Alasan-alasan tersebut kemudian menghadirkan pergundikan sebagai sebuah solusi. Disebutkan bahwa pergundikan justru akan memberikan dampak positif bagi perkembangan politik-ekonomi bangsa kolonial di Hindia Belanda. 

Dengan adanya pergundikan juga memudahkan bangsa kolonial untuk mengenal budaya, adat, dan bahasa masyarakat setempat lewat perempuan-perempuan malam. 

Selain itu anak-anak yang lahir dari perkawinan campuran ini akan menghasilkan generasi tangguh yang dapat meneruskan usaha bangsa kolonial di Hindia Belanda. Anak-anak yang lahir dari ayah seorang Belanda dan ibu pribumi ini dikenal dengan orang-orang Indo.

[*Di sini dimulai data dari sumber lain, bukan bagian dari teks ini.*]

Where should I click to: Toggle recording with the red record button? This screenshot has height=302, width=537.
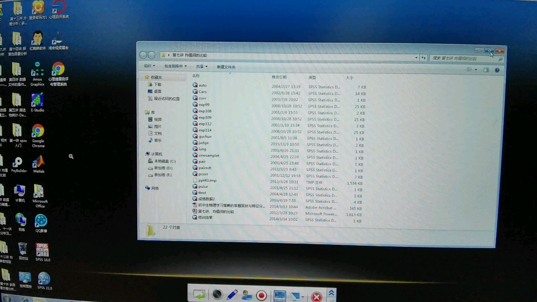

Akan tetapi, di abad ke-19 beberapa kalangan pembesar Belanda menentang praktik ini. Penentangan ini terjadi karena maraknya orang blasteran Eropa yang muncul di wilayah Hindia Belanda. Kesadaran akan pentingnya kualitas sumber daya manusia mengharuskan praktik pergundikan perlu diatasi secara serius. 

Sering ditemukan bahwa orang Indo tempat berkumpulnya dua sifat buruk, dari Eropa dan pribumi sendiri. Selain itu dengan hidup bersama gundik, orang-orang kolonial ini mau tidak mau mengeluarkan biaya ekstra untuk menghidupi pasangan pribumi.

Pandangan-pandangan tersebut semakin meningkat di awal abad ke-20, beberapa tokoh penting Belanda bahkan menganggap bahwa orang eropa yang mempraktikkan pergundikan adalah manusia yang tidak memiliki moral. Akan tetapi, tidak sedikit pula dari kalangan mereka yang justru mendukung praktik pergundikan tersebut. 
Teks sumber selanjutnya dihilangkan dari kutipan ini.